_PROBLEM DETAILS_
Should pictures appear among the records, leave them out, and copy exactly only the lines from the first through the one with "[Telegram] (24, 2024)", inclusive.
[RECORD EXCERPTS]
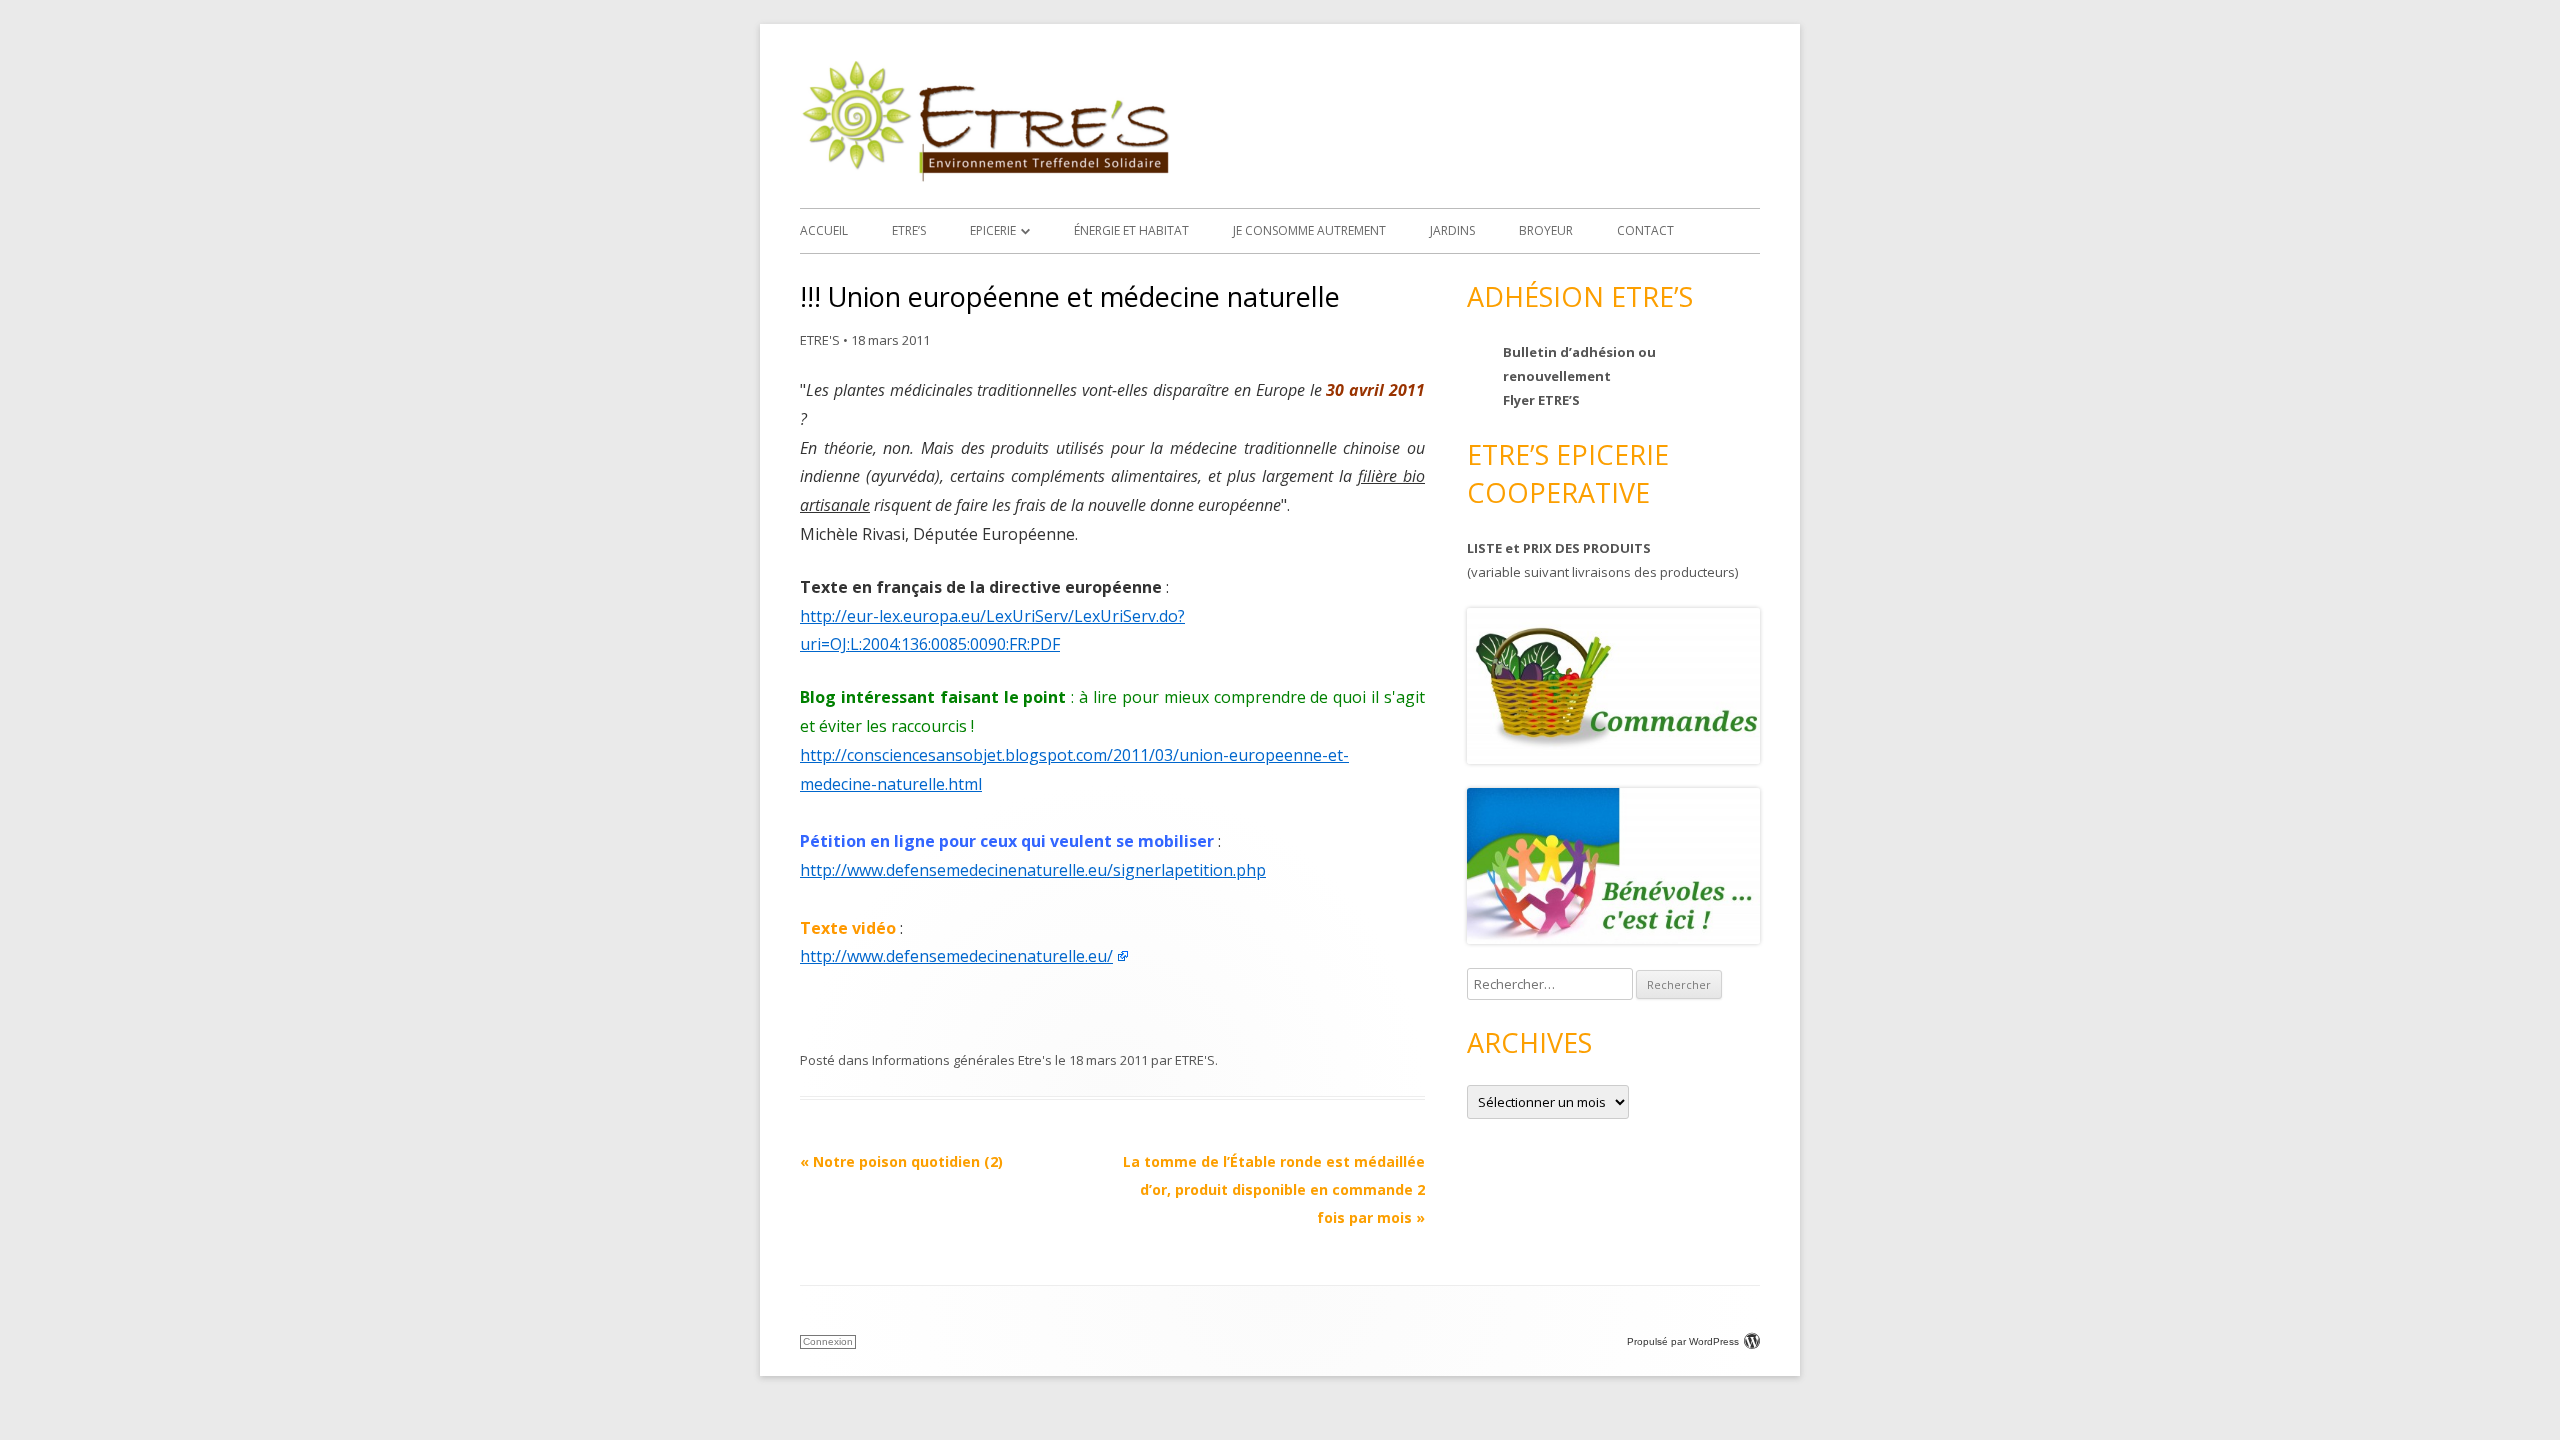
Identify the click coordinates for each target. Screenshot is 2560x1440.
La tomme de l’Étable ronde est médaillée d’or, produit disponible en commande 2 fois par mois (1274, 1189)
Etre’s (909, 230)
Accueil (824, 230)
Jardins (1452, 230)
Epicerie (993, 230)
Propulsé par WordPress (1683, 1341)
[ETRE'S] (985, 176)
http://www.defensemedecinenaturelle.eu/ (956, 956)
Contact (1645, 230)
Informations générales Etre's (962, 1060)
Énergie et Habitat (1131, 230)
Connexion (828, 1341)
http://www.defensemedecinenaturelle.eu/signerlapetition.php (1033, 870)
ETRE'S (820, 340)
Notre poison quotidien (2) (901, 1161)
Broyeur (1546, 230)
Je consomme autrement (1309, 230)
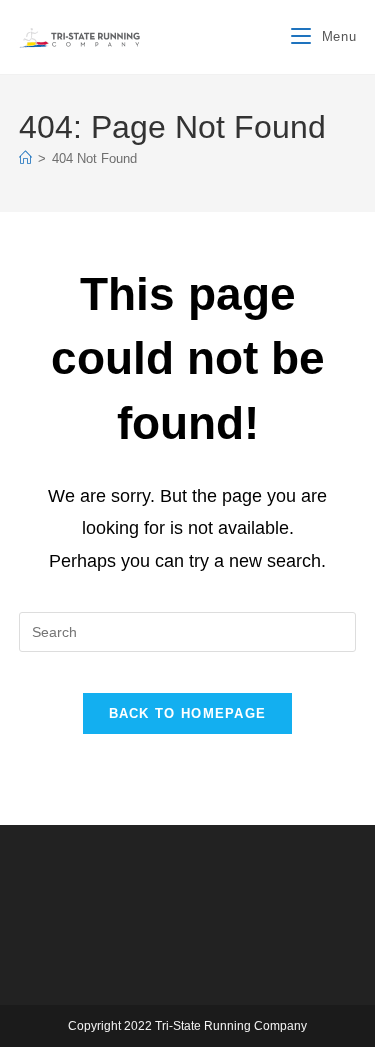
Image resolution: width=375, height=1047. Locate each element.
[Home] (25, 158)
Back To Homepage (188, 713)
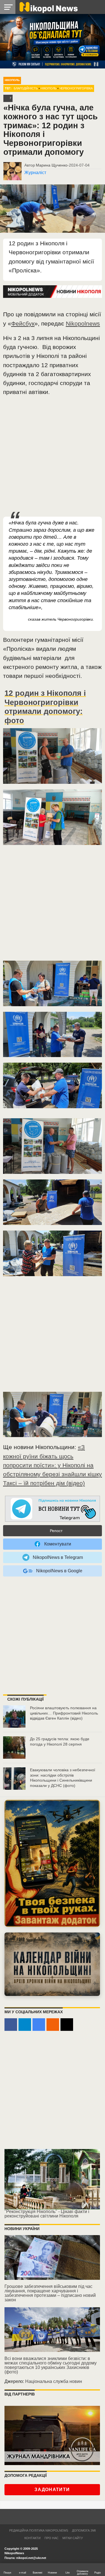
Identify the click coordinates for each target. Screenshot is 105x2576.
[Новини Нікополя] (48, 6)
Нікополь (12, 80)
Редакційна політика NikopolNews (38, 2530)
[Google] (38, 2024)
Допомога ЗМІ (84, 2530)
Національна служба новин (53, 2381)
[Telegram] (24, 2024)
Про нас (52, 2538)
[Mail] (66, 2024)
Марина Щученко (51, 165)
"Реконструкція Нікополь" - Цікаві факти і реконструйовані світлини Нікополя (46, 2213)
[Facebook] (10, 2024)
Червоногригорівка (76, 88)
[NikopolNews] (52, 1509)
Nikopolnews (83, 323)
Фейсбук (22, 323)
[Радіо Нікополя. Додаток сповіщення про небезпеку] (52, 1863)
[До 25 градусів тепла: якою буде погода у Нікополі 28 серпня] (14, 1747)
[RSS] (52, 2024)
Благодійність (26, 88)
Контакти (32, 2538)
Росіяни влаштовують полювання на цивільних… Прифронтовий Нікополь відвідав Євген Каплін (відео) (64, 1713)
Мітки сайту (72, 2538)
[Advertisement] (52, 456)
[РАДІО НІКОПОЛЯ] (52, 1964)
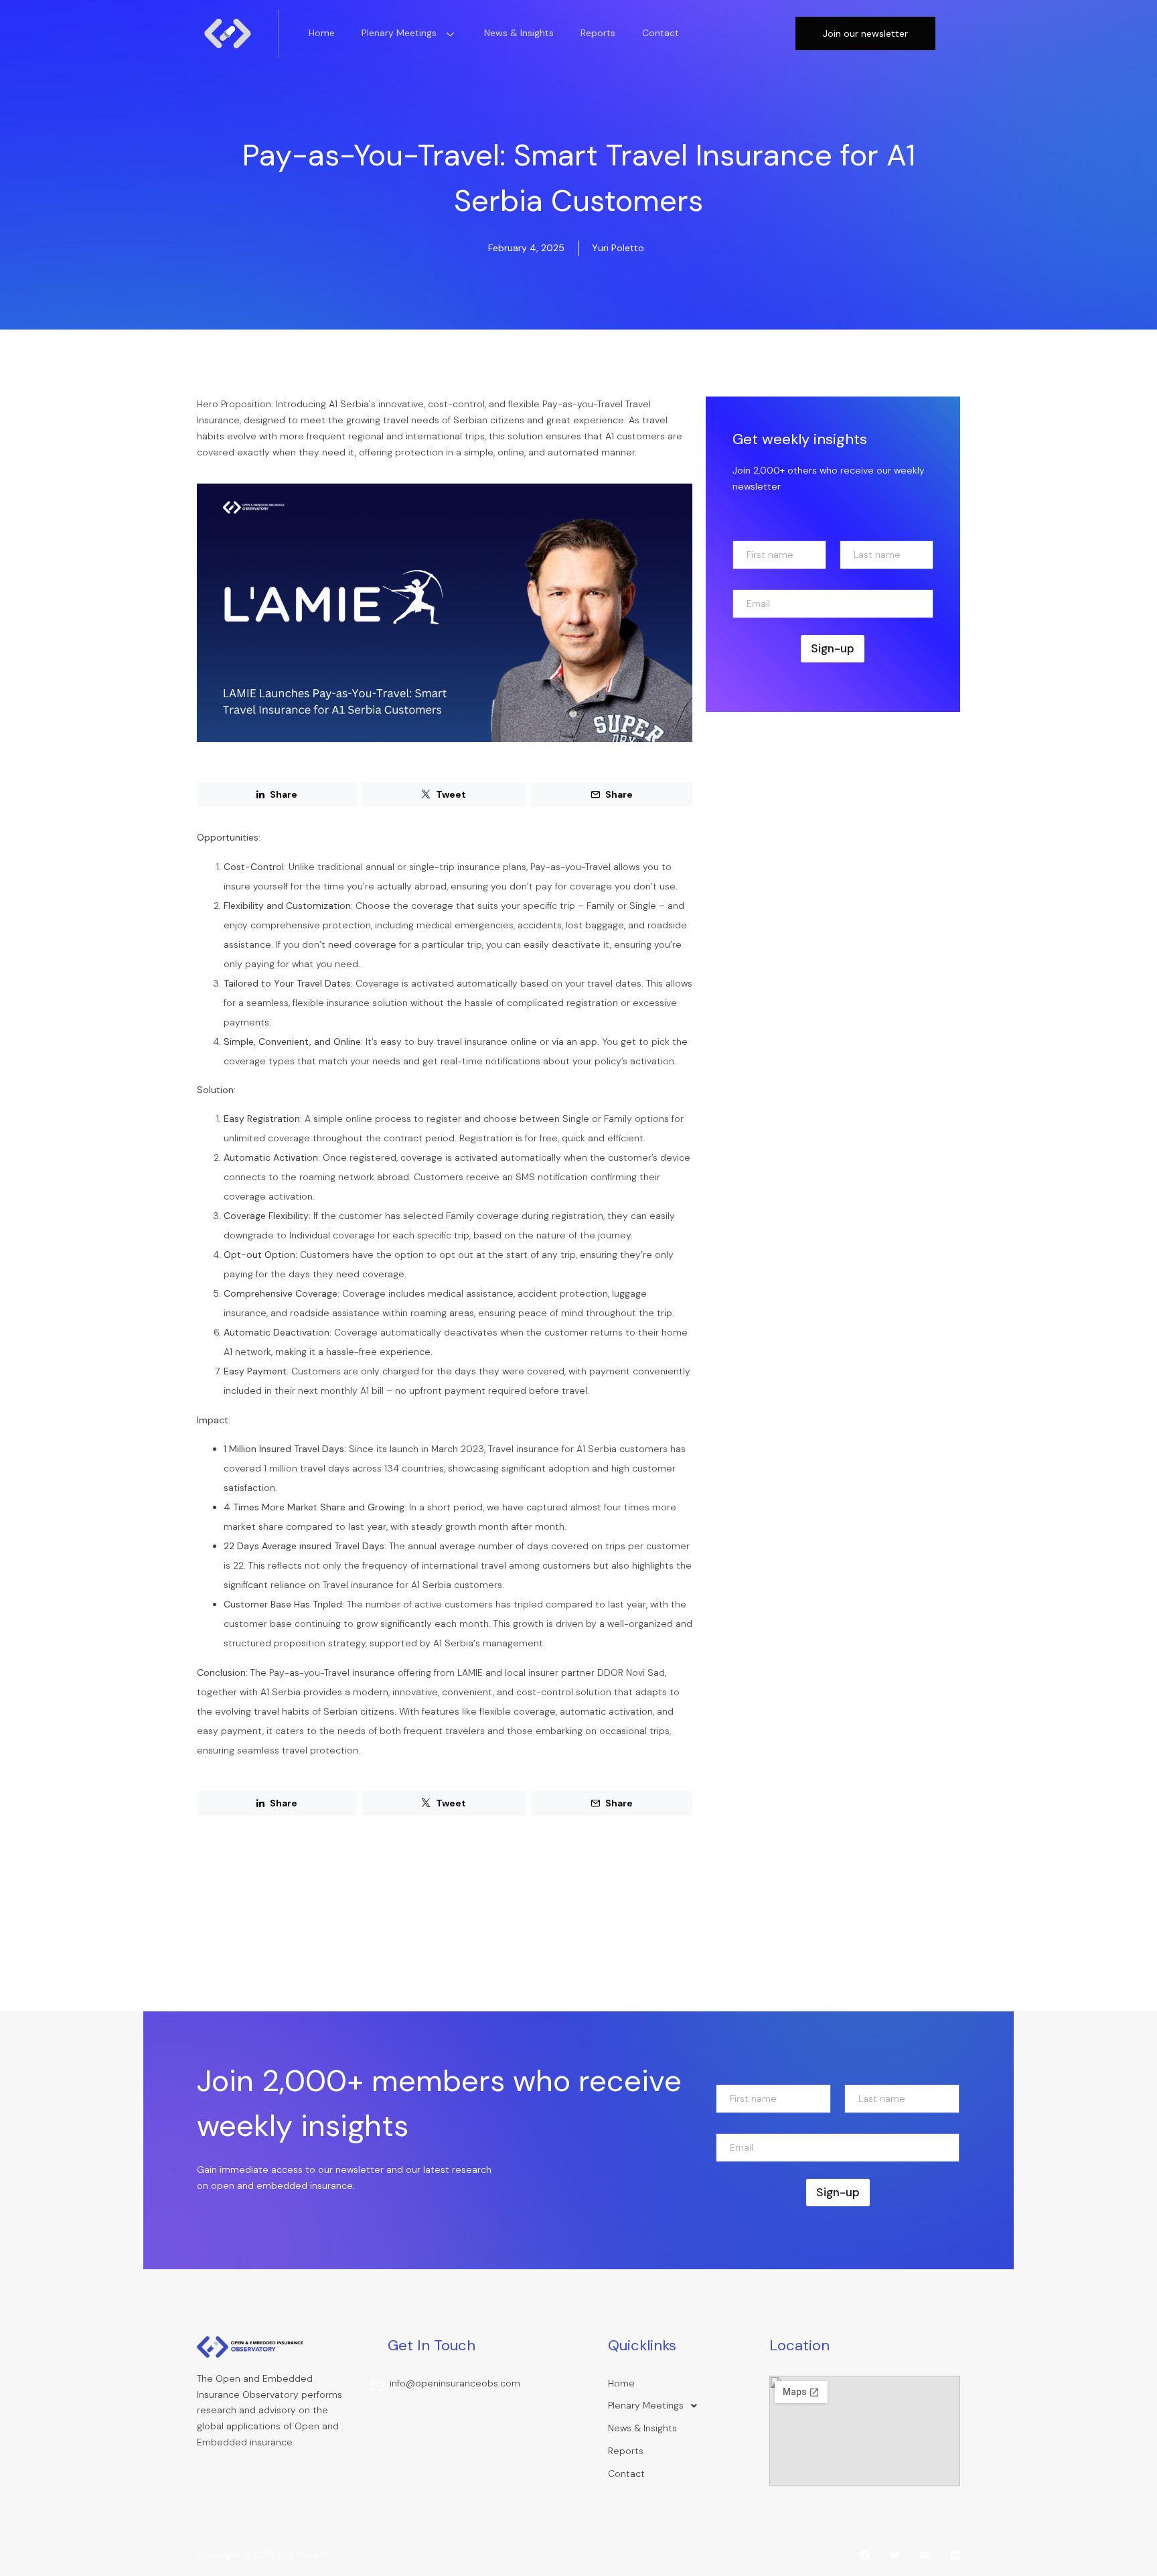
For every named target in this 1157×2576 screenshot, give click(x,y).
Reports (598, 33)
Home (322, 33)
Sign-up (832, 648)
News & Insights (519, 33)
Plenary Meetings (399, 33)
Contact (660, 33)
[/RECORD EXCERPTS]
_RESPONSE BELOW_
Identify the click coordinates for each target. Screenshot is 2560x1440.
La tomme de l’Étable ronde est médaillée d’or, produit disponible en commande 2 fois par mois (1274, 1189)
Etre’s (909, 230)
Accueil (824, 230)
Jardins (1452, 230)
Epicerie (993, 230)
Propulsé par WordPress (1683, 1341)
[ETRE'S] (985, 176)
http://www.defensemedecinenaturelle.eu/ (956, 956)
Contact (1645, 230)
Informations générales Etre's (962, 1060)
Énergie et Habitat (1131, 230)
Connexion (828, 1341)
http://www.defensemedecinenaturelle.eu/signerlapetition.php (1033, 870)
ETRE'S (820, 340)
Notre poison quotidien (2) (901, 1161)
Broyeur (1546, 230)
Je consomme autrement (1309, 230)
Image resolution: width=375, height=1047. Locate each element.
[Home] (25, 158)
Back To Homepage (188, 713)
Identify the click coordinates for each target. Screenshot is 105x2576.
[Новини Нікополя] (48, 6)
Нікополь (12, 80)
Редакційна політика NikopolNews (38, 2530)
[Google] (38, 2024)
Допомога ЗМІ (84, 2530)
Національна служба новин (53, 2381)
[Telegram] (24, 2024)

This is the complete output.